··· Texto fuente ···
Pero, a estas alturas, ¿qué tiene que ver el fútbol con todo esto? Hay al menos cuatro aspectos que sobresalen a la hora de caracterizarlo: reglas, competición, espectáculo, y emociones, a los que se une un elemento aglutinador que señalaré al final. En los cuatro elementos la política encuentra una conexión. El presidencialismo recién citado se mueve bajo el imperio de la lógica suma cero según la cual el que gana se lo lleva todo. Las elecciones son el marco de la competición que ha terminado por convertirse en el principal, cuando no único, mecanismo democrático real.
Pero el mismo se halla capturado por una combinación perversa en la que se combinan los requisitos del espectáculo con la pasión futbolera a la hora de interpretar la política. Dirigida por un grupo de gurús de la comunicación y con un componente cada vez más sofisticado de estrategias virtuales se produce una intensa retroalimentación de ambos gracias al gran impulso que dan las emociones. De hecho, en el mundo académico, y siguiendo el trabajo de Mariano Torcal, hoy se habla menos de polarización ideológica que de polarización afectiva generada “por sentimientos respecto de determinadas identidades o actores políticos del sistema”.
El elemento aglutinador al que me refería se refiere a la banalización que engulle el proceso. A fin de cuentas todo se convierte en un juego en mayor o menor medida galante. Solo la extralimitación de las pasiones puede hacerle derrapar. Unas barras bravas desbocadas o la violencia política contra candidatos o seguidores son las gotas ácidas de la propuesta.
Creo que esa construcción del relato del presente que hace la mayoría de comentaristas, formadores de opinión y gurús, aunque con base en aspectos que aparentemente pueden ser objetivables, es muy perversa. Alucinados ante una avalancha de supuestas verdades que cada uno construye a su antojo, de viralización, de activismo digital anónimo y sin un cuestionamiento serio de lo que sucede, en el fondo no hacen sino atender a lo que interesa al gran público. No es solo el clásico asunto de “pan y circo”, sino el resultado del paroxismo al que ha conducido hasta el momento la transformación exponencial digital vivida donde los símbolos y el lenguaje son permanentemente retorcidos.
···
→ Preguntas de estudio
1. Según el texto sobre fútbol y política, ¿cuáles son los cuatro aspectos que sobresalen a la hora de caracterizar el fútbol?
2. Cita del texto sobre fútbol y política todo lo que va desde "Creo que esa" hasta "son permanentemente retorcidos.".
3. Escribe la continuación del texto sobre fútbol y política a partir de su última oración.
Los ítems no intervienen en este ejercicio.
··· Material de consulta ···
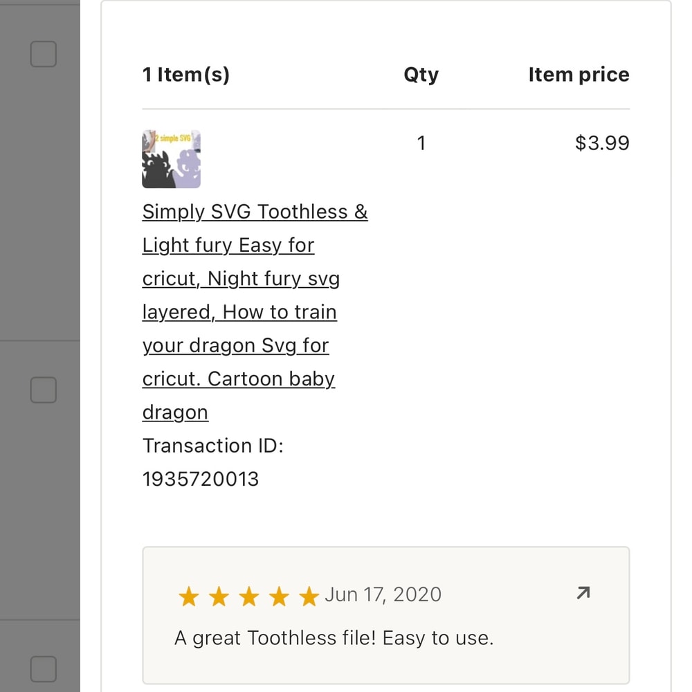Click the Item price column header
Viewport: 692px width, 692px height.
579,75
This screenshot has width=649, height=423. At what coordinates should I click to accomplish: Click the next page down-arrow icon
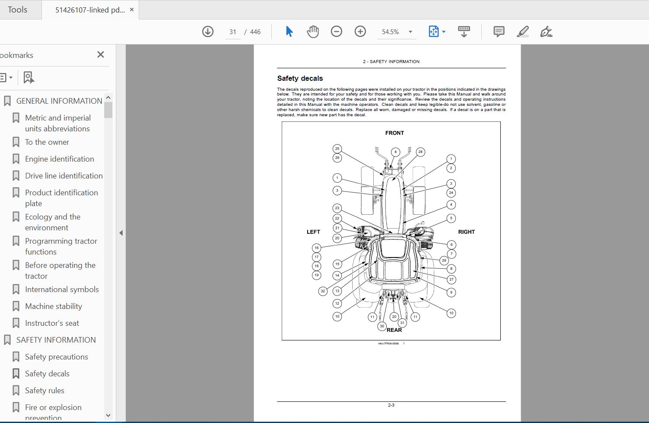pos(208,32)
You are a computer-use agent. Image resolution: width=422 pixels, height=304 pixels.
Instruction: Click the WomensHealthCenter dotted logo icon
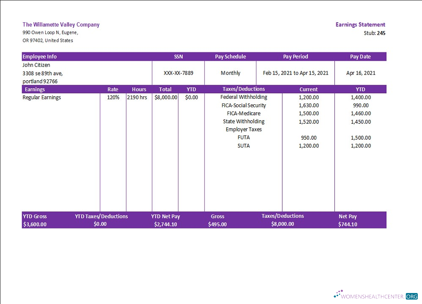339,293
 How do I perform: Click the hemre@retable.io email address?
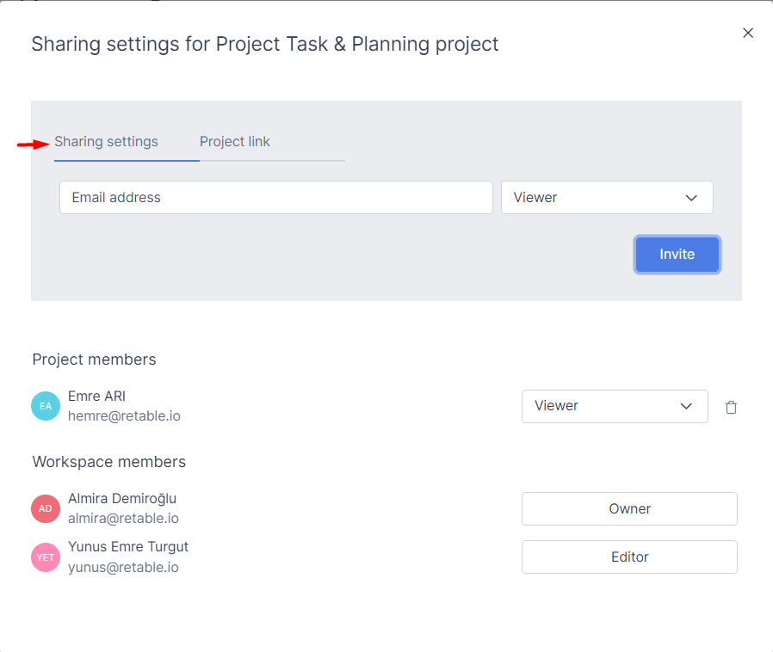(x=124, y=416)
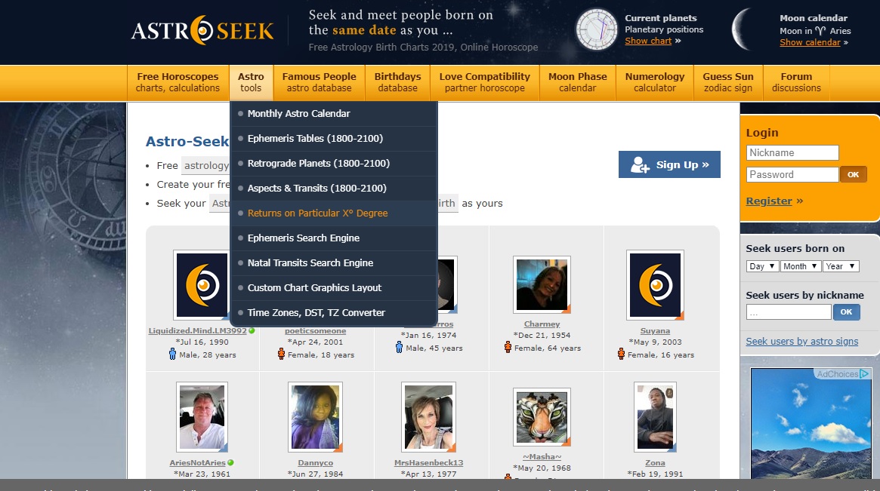Image resolution: width=880 pixels, height=491 pixels.
Task: Click the Sign Up button
Action: pyautogui.click(x=669, y=164)
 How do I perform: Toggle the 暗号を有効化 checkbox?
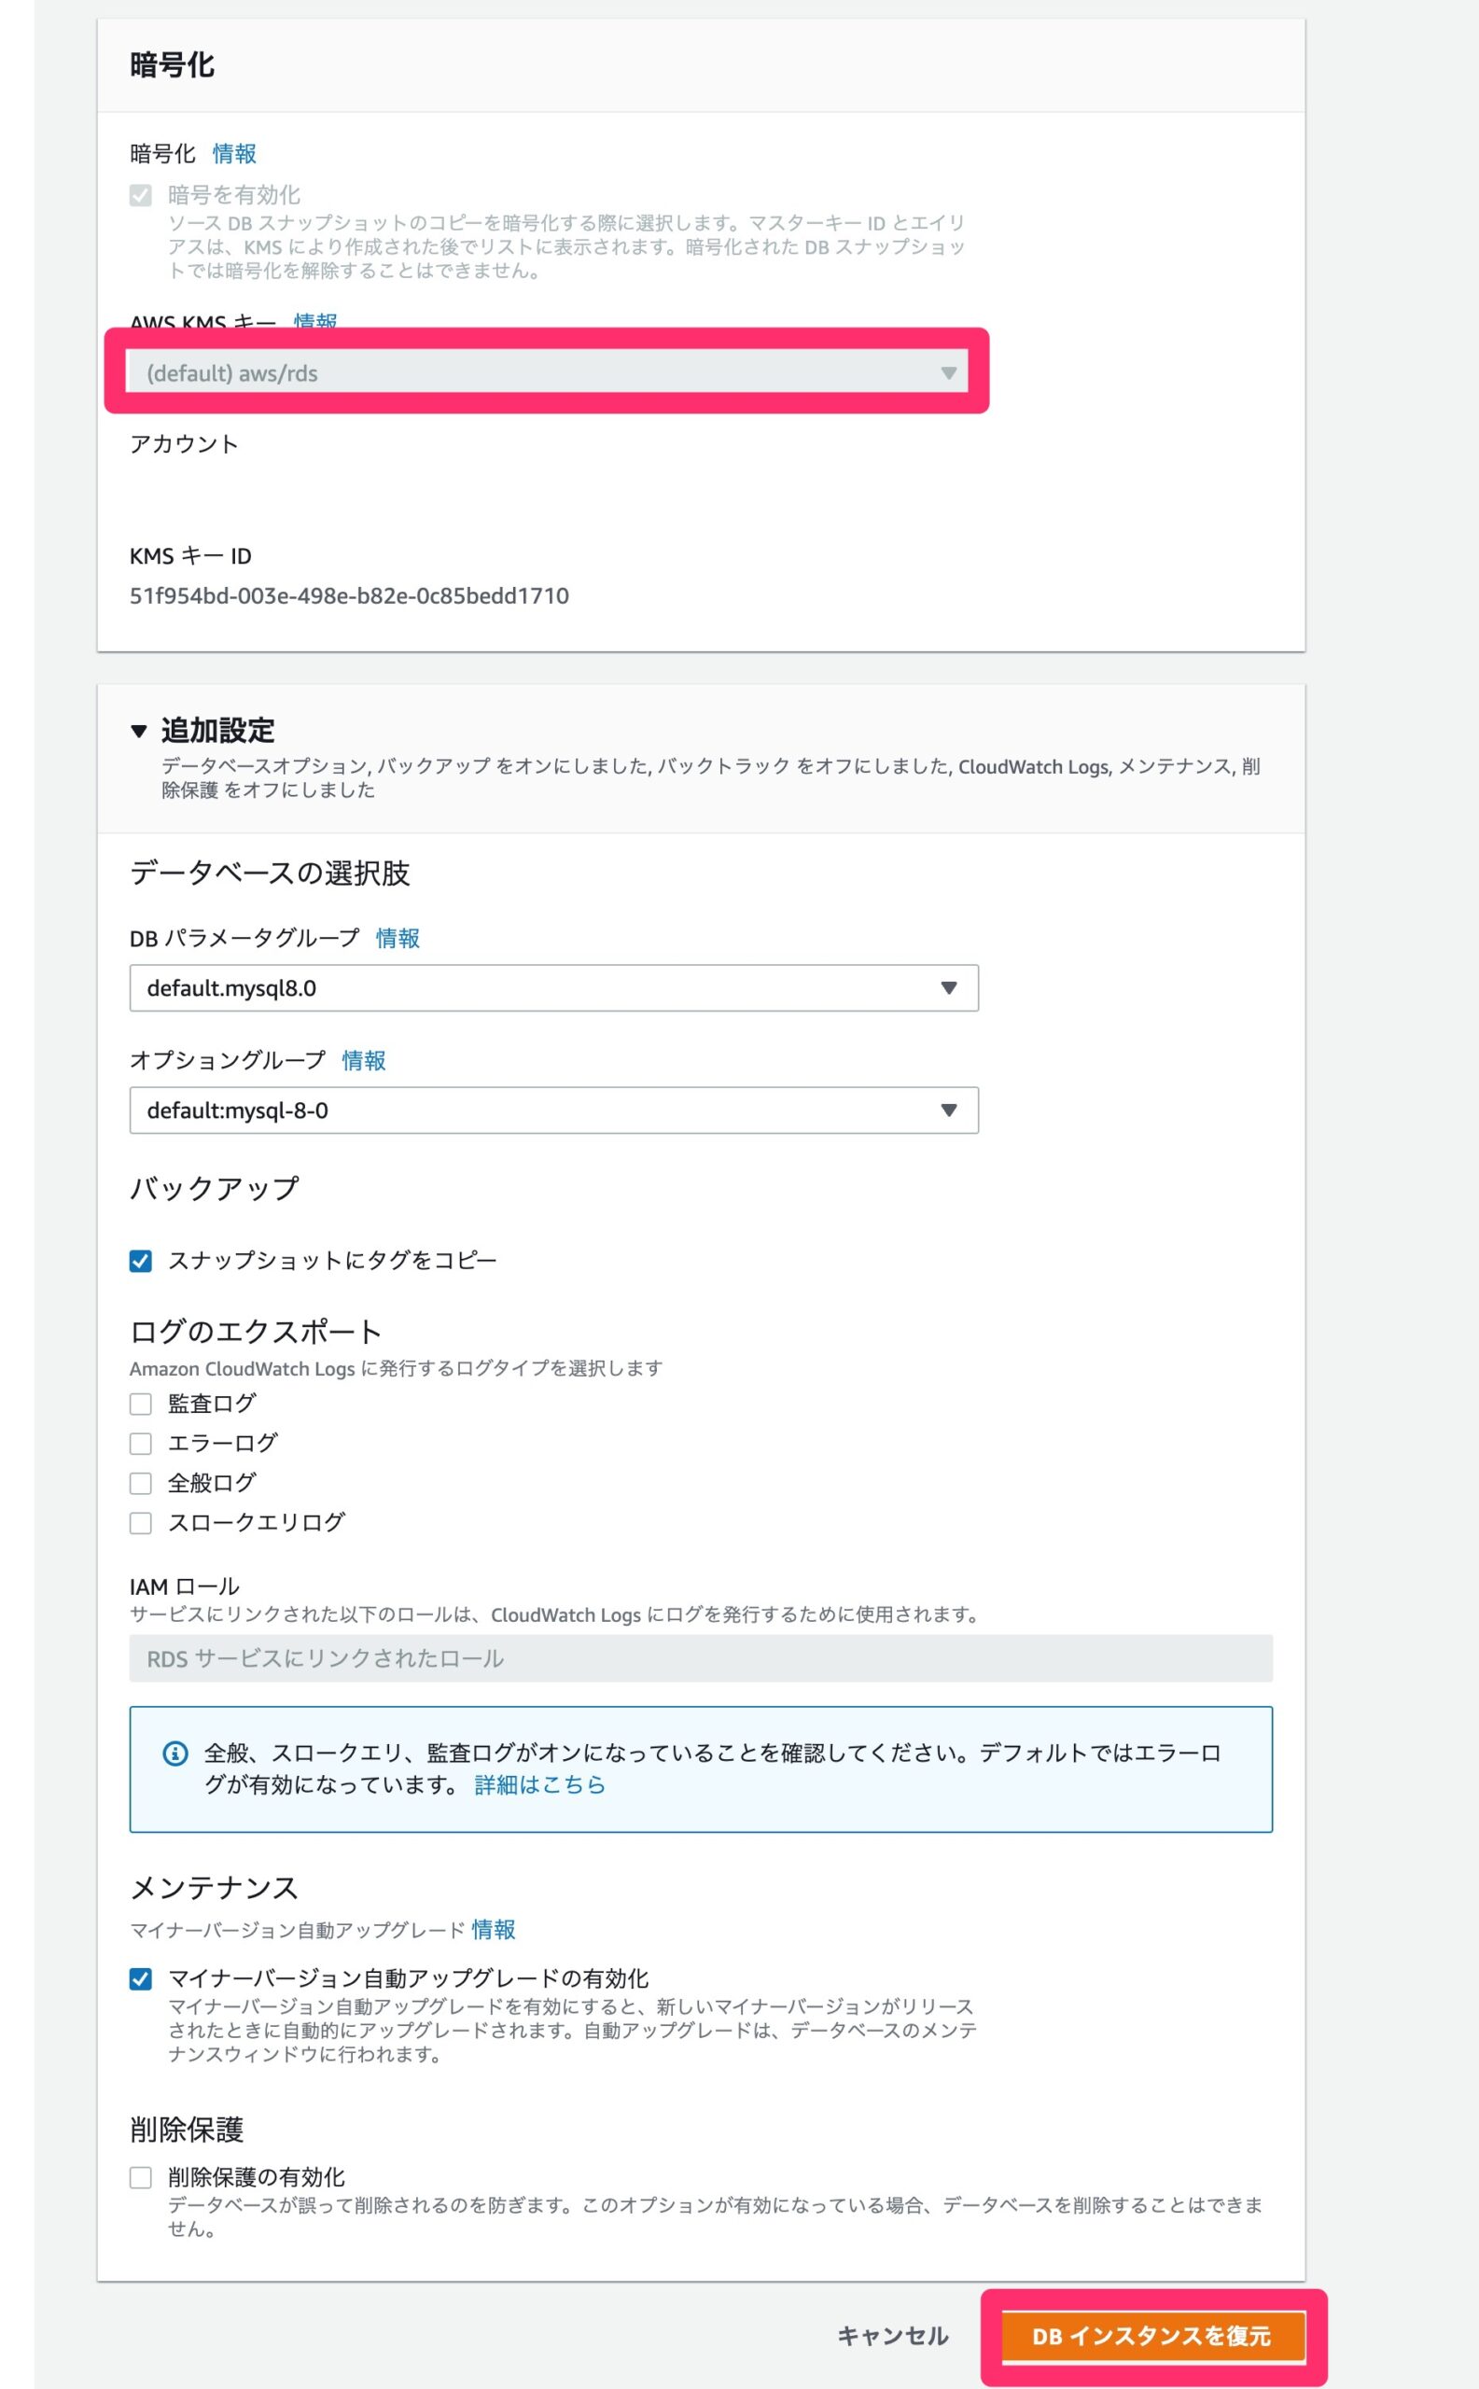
···
→ Soluciones de la actividad
1. Reglas, competición, espectáculo y emociones.

2.
Creo que esa construcción del relato del presente que hace la mayoría de comentaristas, formadores de opinión y gurús, aunque con base en aspectos que aparentemente pueden ser objetivables, es muy perversa. Alucinados ante una avalancha de supuestas verdades que cada uno construye a su antojo, de viralización, de activismo digital anónimo y sin un cuestionamiento serio de lo que sucede, en el fondo no hacen sino atender a lo que interesa al gran público. No es solo el clásico asunto de “pan y circo”, sino el resultado del paroxismo al que ha conducido hasta el momento la transformación exponencial digital vivida donde los símbolos y el lenguaje son permanentemente retorcidos.

3.
Términos como “la cancha está embarrada”, “la victoria en el tiempo del descuento” o “la revancha del partido de ida” que ilustran buena parte de los análisis se suman al fervor de quien porta una determinada camiseta que debe terminar imponiéndose frente a cualquier otra opositora. A fin de cuentas, como señala Miguel Pastorino, se produce una alarmante incapacidad para separar las opiniones de la identidad, con lo que, como ocurre en el fútbol, la camiseta presupone un cúmulo de argumentos y nunca al revés.
La polarización resulta así un trampantojo. Una palabra más que se introduce en la jerga de la política que confunde, pero que es el producto de una estrategia adecuada, a la vez, en el marco de actuación del presidencialismo que ceba el narcisismo, al igual que en un entorno social en el que las emociones de la grada gozan de un predicamento hoy por hoy imbatible. La polarización es el argumento del partido, su propia razón de ser. Sin ella no hay juego ni, a fin de cuentas, público interesado.